Preparation of the Patient in Catheterization Laboratory
Initial patient preparation involves positioning and then comforting the patient on the table. When a long procedure is planned, securing the arms above the shoulders may promote the undesired complication of brachial plexus injury. Although positioning the arms inferiorly along the thorax interferes with the straight lateral fluoroscopy view, rotating slightly to 10 to 20 degrees right anterior oblique (RAO) with the anterior–posterior tubes and 80 to 70 degrees left anterior oblique (LAO) with the lateral tubes alleviates this problem while still providing acceptable views for catheter introduction. All limb and chest surface ECG leads are placed initially, allowing for a choice of displayed leads. Selection of a displayed lead is based on the underlying arrhythmia or conduction disturbance. With contemporary digital recording systems, a full 12-lead ECG is available at any time regardless of the fewer displayed leads.

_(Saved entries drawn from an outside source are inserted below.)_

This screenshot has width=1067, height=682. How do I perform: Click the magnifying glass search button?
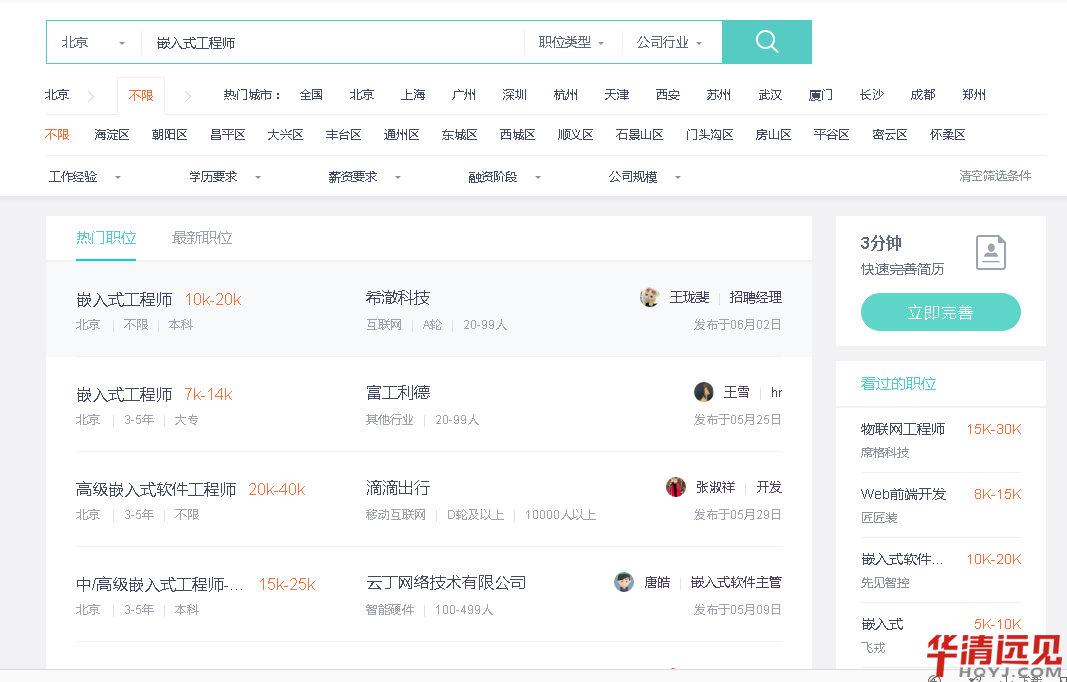(x=766, y=42)
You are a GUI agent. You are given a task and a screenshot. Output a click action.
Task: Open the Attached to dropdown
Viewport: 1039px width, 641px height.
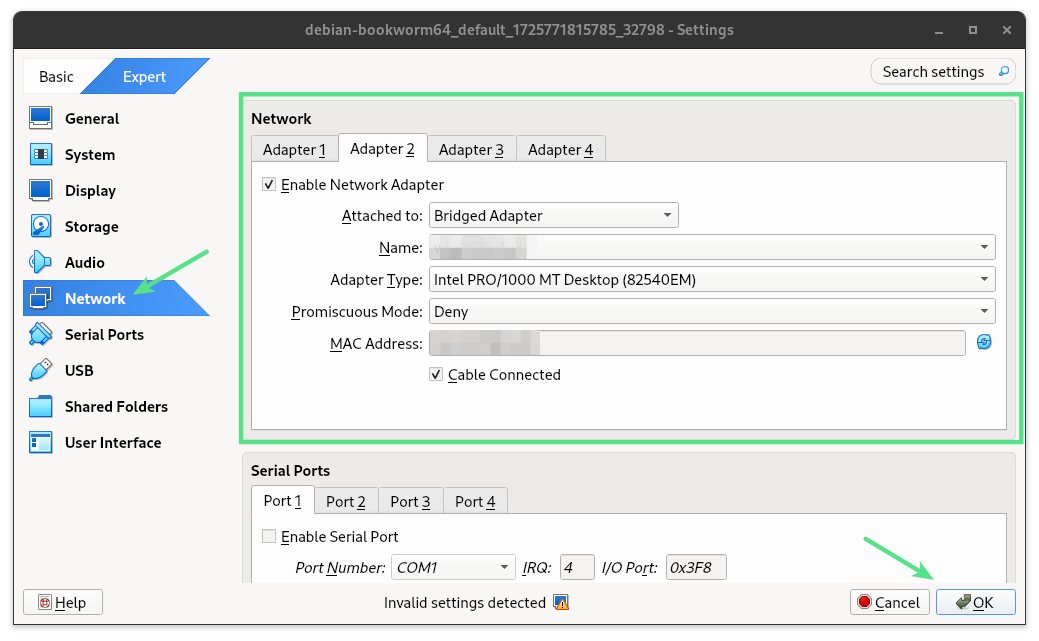(553, 214)
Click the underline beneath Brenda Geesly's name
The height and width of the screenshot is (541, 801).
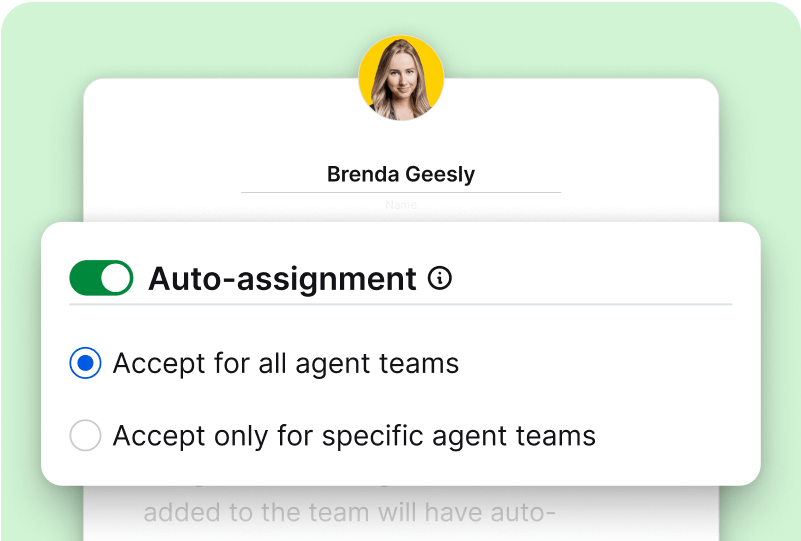coord(401,192)
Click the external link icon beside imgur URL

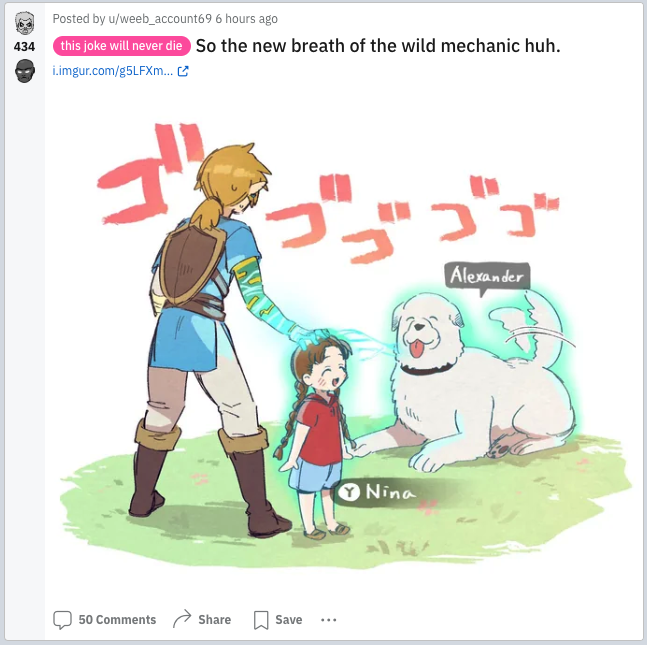tap(183, 71)
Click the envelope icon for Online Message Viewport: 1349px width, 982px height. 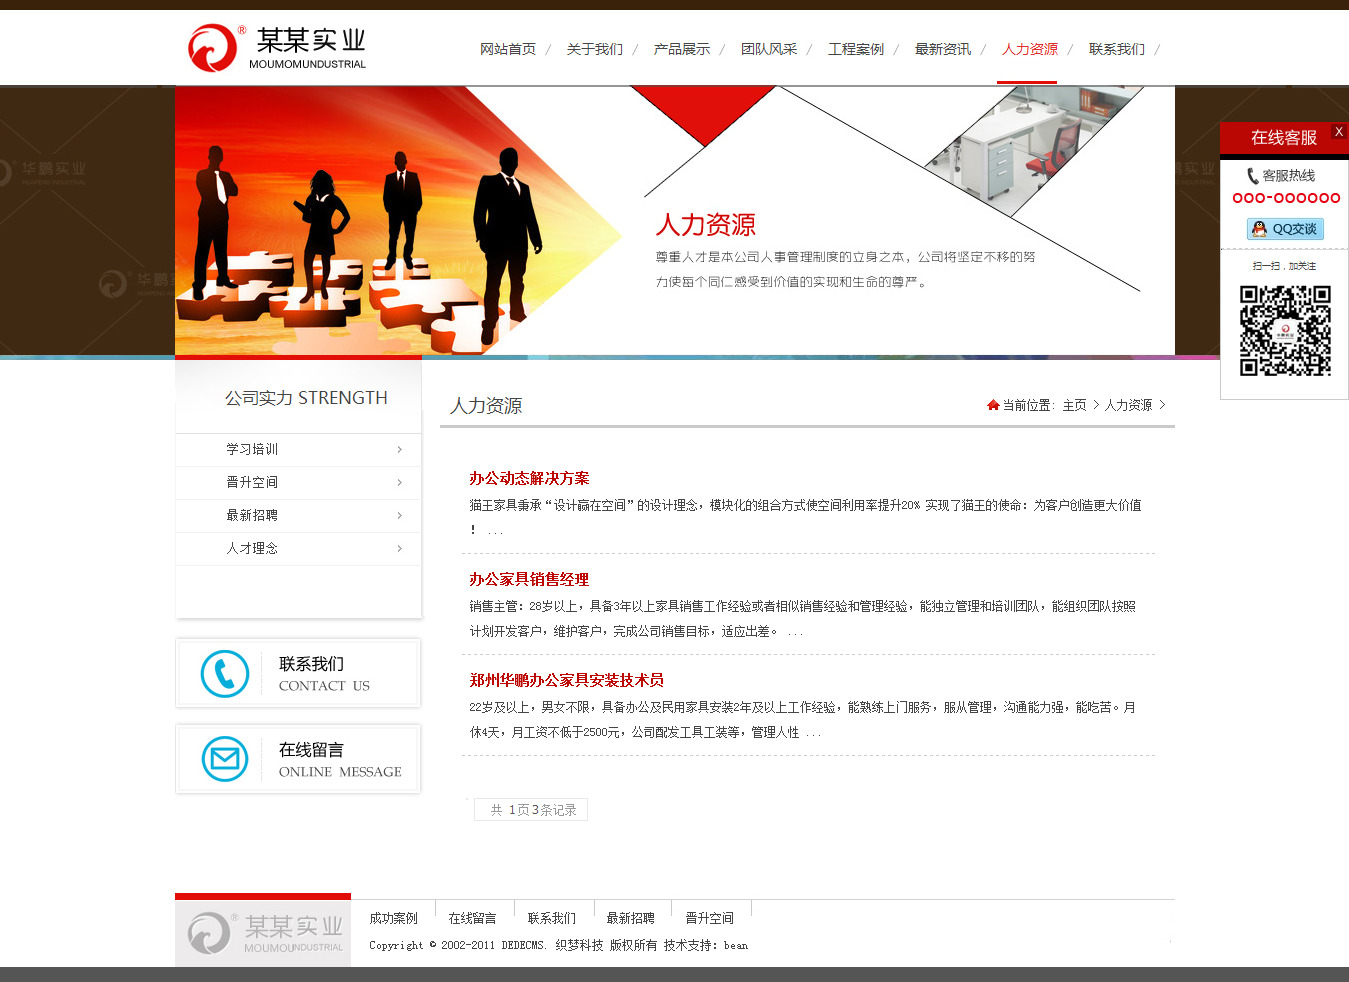pyautogui.click(x=225, y=759)
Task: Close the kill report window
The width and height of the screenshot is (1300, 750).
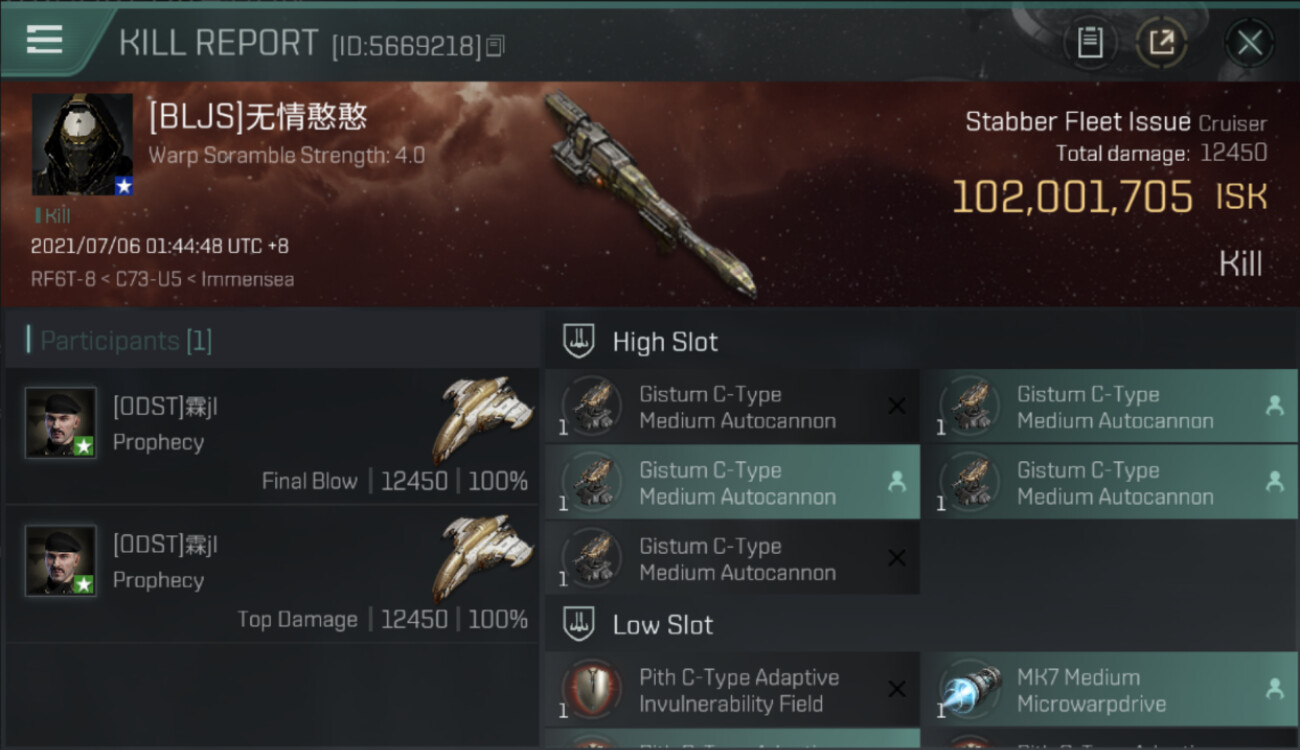Action: click(x=1249, y=43)
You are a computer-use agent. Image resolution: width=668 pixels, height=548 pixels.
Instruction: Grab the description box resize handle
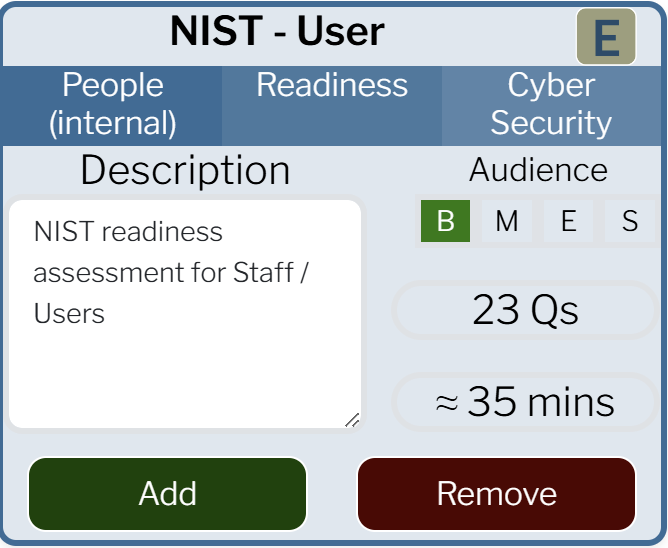pyautogui.click(x=352, y=421)
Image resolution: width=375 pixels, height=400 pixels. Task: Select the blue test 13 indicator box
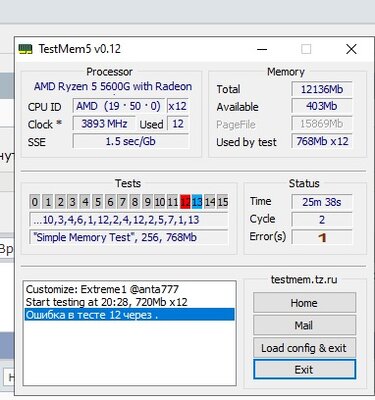[x=197, y=202]
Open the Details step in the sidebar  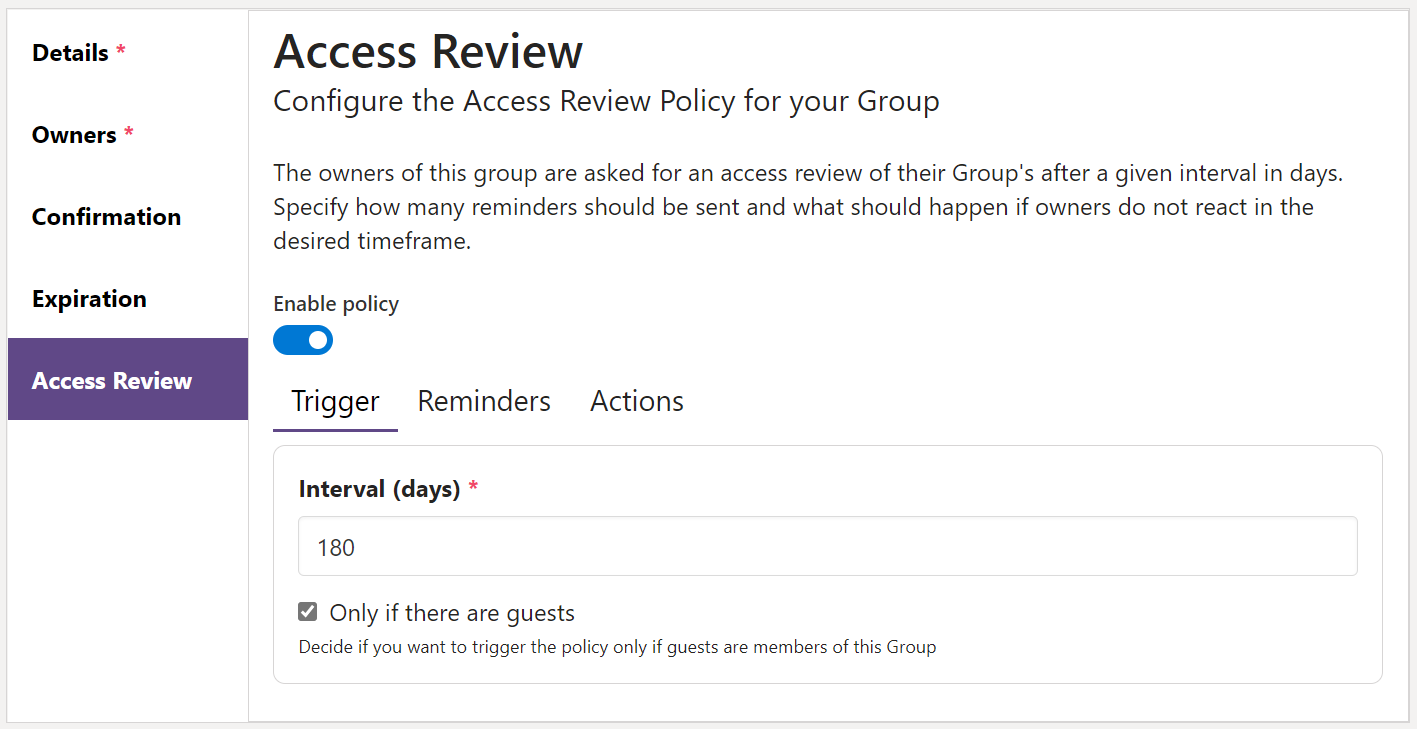70,52
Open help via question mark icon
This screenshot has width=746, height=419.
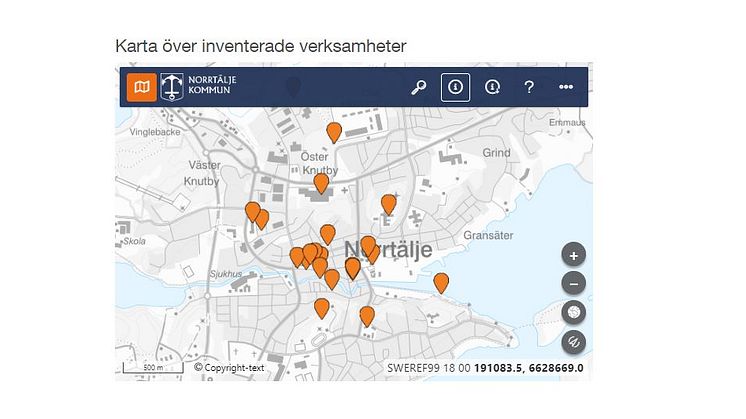pos(529,88)
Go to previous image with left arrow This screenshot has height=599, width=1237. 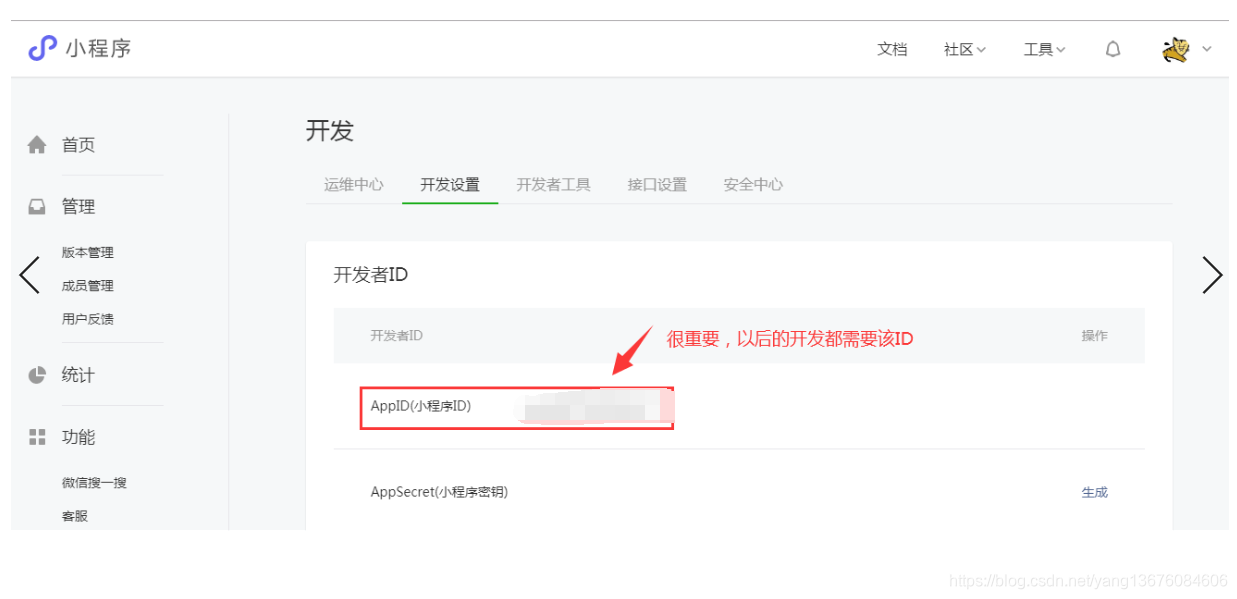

Many pediatric electrophysiologists now use three-dimensional (3-D) mapping systems. Depending on the system used, the initial room setup and preparation of the patient involves steps that are required for proper function of the system (e.g., pads placed/positioned, connections and interfacing as illustrated in Fig. 21.1). Routine use of the disposable (and translucent) defibrillation pad and lead system has improved cardioversion and emergency defibrillation efficiency, and probably has improved the safety of the intracardiac study.
Sheath and Catheter Placement
In patients undergoing electrophysiologic study, special care is needed when infiltrating skin and subcutaneous areas with lidocaine (1,2,3,4). Studies have shown that therapeutic and, therefore, antiarrhythmic serum concentrations have been achieved with routine use of 2% lidocaine (10). Lidocaine can be avoided entirely in most procedures performed under general anesthesia. When used, 1.0% or less concentration can be given in sufficient amounts to achieve local anesthesia, but low enough volume to avoid a therapeutic lidocaine serum concentration.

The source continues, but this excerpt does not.